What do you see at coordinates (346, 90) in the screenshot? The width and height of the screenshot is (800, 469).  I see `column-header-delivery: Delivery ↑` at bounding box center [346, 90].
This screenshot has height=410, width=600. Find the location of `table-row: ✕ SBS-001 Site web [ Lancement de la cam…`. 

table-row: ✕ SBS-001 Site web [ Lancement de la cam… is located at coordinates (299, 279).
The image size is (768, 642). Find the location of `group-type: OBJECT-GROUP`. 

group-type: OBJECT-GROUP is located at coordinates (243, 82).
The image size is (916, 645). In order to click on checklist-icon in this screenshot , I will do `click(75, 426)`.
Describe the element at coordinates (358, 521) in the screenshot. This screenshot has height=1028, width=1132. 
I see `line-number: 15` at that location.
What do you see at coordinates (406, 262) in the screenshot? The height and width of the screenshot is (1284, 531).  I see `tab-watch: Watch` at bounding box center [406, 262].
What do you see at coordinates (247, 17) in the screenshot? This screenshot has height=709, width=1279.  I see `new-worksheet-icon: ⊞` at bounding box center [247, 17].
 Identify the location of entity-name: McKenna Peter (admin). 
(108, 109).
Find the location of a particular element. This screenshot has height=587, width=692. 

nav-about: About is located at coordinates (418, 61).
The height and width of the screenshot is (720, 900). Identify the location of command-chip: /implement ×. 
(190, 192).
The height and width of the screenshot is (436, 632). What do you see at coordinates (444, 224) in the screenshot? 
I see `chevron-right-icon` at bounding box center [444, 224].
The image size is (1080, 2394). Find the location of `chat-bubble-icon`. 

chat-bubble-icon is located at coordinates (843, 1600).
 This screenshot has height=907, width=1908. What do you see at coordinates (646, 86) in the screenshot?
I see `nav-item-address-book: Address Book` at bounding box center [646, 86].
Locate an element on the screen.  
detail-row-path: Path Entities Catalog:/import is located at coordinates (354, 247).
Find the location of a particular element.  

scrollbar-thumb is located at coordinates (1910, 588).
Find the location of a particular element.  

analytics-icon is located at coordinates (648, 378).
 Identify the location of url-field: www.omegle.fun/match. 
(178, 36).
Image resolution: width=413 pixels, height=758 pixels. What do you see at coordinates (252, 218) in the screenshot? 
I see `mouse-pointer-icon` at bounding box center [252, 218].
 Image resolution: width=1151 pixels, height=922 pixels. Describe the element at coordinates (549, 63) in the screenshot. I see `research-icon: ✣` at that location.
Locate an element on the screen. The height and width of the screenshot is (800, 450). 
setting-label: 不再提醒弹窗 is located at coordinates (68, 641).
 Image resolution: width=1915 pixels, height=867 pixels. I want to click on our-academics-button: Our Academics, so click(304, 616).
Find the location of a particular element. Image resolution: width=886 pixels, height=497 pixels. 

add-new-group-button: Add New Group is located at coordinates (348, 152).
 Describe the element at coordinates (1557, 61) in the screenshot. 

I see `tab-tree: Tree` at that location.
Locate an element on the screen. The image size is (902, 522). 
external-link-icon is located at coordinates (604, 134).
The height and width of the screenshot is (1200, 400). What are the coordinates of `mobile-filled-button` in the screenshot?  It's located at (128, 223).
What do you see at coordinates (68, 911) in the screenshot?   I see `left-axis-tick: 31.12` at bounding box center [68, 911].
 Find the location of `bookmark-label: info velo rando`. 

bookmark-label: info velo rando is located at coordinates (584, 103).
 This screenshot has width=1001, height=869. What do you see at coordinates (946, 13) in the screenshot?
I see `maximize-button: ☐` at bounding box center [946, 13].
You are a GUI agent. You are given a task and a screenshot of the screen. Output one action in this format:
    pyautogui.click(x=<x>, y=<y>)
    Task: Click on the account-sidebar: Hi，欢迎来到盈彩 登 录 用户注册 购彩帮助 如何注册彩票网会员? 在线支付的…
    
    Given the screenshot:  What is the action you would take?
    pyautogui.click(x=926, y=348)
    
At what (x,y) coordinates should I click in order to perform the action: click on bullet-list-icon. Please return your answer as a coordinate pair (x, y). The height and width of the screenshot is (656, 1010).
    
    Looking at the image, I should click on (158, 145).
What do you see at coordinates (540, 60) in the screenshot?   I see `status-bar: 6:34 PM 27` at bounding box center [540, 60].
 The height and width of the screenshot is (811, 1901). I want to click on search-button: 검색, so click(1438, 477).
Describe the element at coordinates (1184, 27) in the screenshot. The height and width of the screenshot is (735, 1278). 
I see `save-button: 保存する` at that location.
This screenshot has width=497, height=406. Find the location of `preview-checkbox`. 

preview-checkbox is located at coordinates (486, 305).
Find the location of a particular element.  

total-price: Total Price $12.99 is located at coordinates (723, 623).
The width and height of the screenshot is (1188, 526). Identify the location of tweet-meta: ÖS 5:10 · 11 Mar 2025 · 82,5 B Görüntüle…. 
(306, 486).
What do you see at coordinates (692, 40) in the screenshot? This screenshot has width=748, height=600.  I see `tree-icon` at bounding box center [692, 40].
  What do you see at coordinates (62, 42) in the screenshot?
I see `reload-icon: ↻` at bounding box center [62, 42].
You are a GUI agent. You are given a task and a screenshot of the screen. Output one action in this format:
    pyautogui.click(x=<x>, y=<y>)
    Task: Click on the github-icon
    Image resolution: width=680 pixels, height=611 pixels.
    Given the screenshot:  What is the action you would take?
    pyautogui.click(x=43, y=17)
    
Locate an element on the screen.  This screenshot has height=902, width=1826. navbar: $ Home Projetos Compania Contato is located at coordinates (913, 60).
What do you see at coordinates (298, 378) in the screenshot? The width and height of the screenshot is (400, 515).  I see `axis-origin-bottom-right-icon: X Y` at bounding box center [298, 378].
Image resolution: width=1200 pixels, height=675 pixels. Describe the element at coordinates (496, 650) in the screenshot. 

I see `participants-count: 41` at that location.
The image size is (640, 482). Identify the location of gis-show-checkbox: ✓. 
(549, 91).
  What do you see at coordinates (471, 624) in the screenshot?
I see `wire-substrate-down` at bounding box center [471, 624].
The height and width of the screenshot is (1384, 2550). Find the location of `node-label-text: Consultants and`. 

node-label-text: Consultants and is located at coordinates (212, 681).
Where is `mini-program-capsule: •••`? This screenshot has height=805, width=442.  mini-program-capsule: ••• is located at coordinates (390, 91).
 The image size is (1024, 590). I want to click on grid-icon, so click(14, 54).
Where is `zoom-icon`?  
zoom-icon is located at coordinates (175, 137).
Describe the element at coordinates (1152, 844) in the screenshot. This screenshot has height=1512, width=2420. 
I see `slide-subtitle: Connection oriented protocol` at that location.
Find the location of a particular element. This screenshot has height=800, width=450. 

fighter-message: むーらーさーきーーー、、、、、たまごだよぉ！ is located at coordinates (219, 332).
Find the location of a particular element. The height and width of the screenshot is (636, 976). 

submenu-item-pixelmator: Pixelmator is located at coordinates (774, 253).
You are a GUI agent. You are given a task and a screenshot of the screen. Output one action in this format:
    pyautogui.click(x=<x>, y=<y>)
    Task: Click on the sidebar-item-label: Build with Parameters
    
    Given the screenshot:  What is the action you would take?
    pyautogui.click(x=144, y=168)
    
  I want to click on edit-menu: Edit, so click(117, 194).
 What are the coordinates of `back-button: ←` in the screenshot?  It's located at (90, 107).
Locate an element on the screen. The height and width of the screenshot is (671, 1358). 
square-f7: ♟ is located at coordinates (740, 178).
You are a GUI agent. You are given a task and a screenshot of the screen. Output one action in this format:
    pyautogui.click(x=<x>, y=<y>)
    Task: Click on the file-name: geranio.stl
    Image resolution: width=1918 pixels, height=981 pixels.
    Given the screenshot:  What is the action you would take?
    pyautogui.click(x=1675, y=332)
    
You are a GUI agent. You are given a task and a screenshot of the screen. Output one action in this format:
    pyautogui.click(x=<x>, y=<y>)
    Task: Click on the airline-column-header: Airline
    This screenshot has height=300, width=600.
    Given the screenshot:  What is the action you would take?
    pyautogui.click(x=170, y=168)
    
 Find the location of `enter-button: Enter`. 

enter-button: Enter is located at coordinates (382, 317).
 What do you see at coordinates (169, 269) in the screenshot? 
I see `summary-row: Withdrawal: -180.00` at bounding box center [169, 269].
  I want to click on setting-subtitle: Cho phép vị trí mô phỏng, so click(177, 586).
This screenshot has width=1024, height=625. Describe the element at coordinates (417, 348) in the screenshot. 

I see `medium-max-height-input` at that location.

——————

» **Instructions for the task**
Rewrite the part that opens with the line containing "Find the location of a particular element. Image" and closes with the line containing "external-link-icon is located", changing "Describe" to "Identify" and keeping everything else the same.

» **Problem solution**
Find the location of a particular element. Image resolution: width=886 pixels, height=497 pixels. 

add-new-group-button: Add New Group is located at coordinates (348, 152).
 Identify the element at coordinates (1557, 61) in the screenshot. 

I see `tab-tree: Tree` at that location.
Locate an element on the screen. The image size is (902, 522). 
external-link-icon is located at coordinates (604, 134).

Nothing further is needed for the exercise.